Doña María elevó los ojos al cielo y contestó:
—¡Ay, Miguel! ¿De qué sacrificios no es capaz una madre?
Y así, en aquel lunes de septiembre, quedó decidido que Miguel Prado y su madre serían huéspedes de Georgina Llorente en la quinta de Coyoacán.
ii
la familia ortiz
De noche, la de los Insurgentes es una de las más hermosas avenidas metropolitanas. Celia Ortiz, recostada en el cómodo automóvil, no se molestaba en admirar el espectáculo resplandeciente y bullicioso. Ese lunes por la tarde había asistido al cine Chapultepec y a Loma Linda en compañía de una amiga. De regreso a su hogar, Celia iba pensando en María Félix.
“¡Qué mujer tan interesante! Pero, sobre todo, ¡qué interesante su vida en las películas! ¿Por qué la vida real será tan aburrida?” A ella, a Celia, le gustaría llevar una vida como la de María Félix, de emociones, de amores tempestuosos, ¡de aventuras!
Ante la reja de su casa, un incontenible fastidio la embargó. ¿Qué iba a hacer ahora? Allí estarían, como siempre, su mamá y sus antipáticas amigas jugando rummy.
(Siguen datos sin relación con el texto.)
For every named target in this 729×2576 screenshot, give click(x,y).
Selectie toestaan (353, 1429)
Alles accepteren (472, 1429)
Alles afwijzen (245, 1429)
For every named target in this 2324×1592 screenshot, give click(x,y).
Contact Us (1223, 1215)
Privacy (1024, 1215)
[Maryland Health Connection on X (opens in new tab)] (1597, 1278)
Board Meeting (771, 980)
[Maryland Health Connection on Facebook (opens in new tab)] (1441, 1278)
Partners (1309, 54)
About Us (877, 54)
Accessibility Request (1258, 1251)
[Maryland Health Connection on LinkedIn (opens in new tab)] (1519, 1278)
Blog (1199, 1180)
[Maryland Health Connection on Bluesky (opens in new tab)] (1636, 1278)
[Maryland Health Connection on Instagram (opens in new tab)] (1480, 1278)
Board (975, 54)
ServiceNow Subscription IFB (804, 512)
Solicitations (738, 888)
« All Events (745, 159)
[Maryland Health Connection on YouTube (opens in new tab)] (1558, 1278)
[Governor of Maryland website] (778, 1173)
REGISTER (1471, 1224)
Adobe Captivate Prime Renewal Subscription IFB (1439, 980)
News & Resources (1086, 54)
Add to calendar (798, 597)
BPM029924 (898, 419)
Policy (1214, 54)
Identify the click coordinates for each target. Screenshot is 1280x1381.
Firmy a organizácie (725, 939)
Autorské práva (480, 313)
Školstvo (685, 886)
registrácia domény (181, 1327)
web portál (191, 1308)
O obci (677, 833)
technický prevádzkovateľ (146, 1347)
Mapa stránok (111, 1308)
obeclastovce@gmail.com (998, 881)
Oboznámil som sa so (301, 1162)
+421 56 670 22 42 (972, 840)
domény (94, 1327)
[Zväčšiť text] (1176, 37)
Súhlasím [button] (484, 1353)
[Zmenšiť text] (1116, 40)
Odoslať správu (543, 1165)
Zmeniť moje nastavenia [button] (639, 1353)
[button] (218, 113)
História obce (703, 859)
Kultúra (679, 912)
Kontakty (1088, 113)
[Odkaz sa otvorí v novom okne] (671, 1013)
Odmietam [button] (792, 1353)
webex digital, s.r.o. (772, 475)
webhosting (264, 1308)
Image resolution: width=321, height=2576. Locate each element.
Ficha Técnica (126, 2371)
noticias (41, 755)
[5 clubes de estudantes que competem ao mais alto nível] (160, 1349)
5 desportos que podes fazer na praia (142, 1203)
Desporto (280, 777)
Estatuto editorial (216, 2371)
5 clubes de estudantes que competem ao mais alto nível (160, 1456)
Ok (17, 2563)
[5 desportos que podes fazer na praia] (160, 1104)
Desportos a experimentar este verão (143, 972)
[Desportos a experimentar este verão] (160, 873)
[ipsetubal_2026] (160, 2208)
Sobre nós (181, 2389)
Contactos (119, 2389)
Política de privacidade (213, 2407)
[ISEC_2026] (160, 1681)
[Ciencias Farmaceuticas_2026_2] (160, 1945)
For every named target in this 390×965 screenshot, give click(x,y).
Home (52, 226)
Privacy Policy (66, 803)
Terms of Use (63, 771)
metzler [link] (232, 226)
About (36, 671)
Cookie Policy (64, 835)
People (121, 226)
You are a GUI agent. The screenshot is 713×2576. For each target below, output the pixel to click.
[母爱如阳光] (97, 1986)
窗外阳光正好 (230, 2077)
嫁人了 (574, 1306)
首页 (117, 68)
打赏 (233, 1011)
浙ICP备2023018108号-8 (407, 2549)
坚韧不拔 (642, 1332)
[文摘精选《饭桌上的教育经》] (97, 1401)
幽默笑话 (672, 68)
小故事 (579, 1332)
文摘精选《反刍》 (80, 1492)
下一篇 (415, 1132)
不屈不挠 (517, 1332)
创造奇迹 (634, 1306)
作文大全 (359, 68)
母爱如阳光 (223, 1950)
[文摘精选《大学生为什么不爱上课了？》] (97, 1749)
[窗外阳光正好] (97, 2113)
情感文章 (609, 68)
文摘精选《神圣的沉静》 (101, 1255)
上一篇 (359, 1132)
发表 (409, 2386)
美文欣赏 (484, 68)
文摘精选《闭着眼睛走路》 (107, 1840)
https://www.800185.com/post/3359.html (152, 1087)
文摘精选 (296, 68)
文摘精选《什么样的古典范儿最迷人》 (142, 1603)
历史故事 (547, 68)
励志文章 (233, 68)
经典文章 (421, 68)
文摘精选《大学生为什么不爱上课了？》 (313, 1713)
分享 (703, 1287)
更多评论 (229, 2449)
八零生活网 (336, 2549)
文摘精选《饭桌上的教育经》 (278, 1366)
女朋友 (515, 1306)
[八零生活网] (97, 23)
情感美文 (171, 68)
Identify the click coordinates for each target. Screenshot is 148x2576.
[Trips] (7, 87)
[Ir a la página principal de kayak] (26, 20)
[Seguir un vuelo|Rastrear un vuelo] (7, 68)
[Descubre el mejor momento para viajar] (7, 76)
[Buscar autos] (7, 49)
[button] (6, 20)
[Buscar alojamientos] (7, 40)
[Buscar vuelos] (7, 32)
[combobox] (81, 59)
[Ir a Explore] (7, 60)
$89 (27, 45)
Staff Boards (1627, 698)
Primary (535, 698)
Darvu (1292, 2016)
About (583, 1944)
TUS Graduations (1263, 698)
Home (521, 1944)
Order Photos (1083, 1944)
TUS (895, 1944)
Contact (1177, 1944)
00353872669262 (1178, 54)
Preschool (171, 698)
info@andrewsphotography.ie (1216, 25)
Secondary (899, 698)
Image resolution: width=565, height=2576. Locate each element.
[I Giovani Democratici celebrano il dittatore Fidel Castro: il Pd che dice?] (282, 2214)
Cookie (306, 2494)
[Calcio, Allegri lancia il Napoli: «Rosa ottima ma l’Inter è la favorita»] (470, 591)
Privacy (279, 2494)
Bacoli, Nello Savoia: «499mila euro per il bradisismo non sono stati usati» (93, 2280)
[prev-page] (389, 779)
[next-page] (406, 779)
Su papá estaría por milésima vez encerrado en su sala de cacería limpiando armas o clasificando piezas cobradas, y Marito y Pepe, los insoportables hermanillos, estarían peleando como de costumbre.
Pensó en llamar a su amigo Rique para concertar un encuentro en el Rendez Vous, y con ese propósito, apenas entró en el vestíbulo de su opulento hogar, se dirigió a la mesilla del teléfono. Pero un sobre alargado, color violeta, atrajo su atención.
Iba dirigido a: Señor Mario Ortiz y fam., y el monograma con las iniciales G. Ll. P. enlazadas, hizo saber a Celia su procedencia. Curiosa y un poco impresionada, estudió el sobre. Olía a Risque Tout, de Lentheric. La letra era fina, alargada y elegante, pero Celia, que ignoraba grafología, nada logró averiguar a través del sobrescrito acerca de esa Georgina misteriosa a la que secretamente deseaba conocer.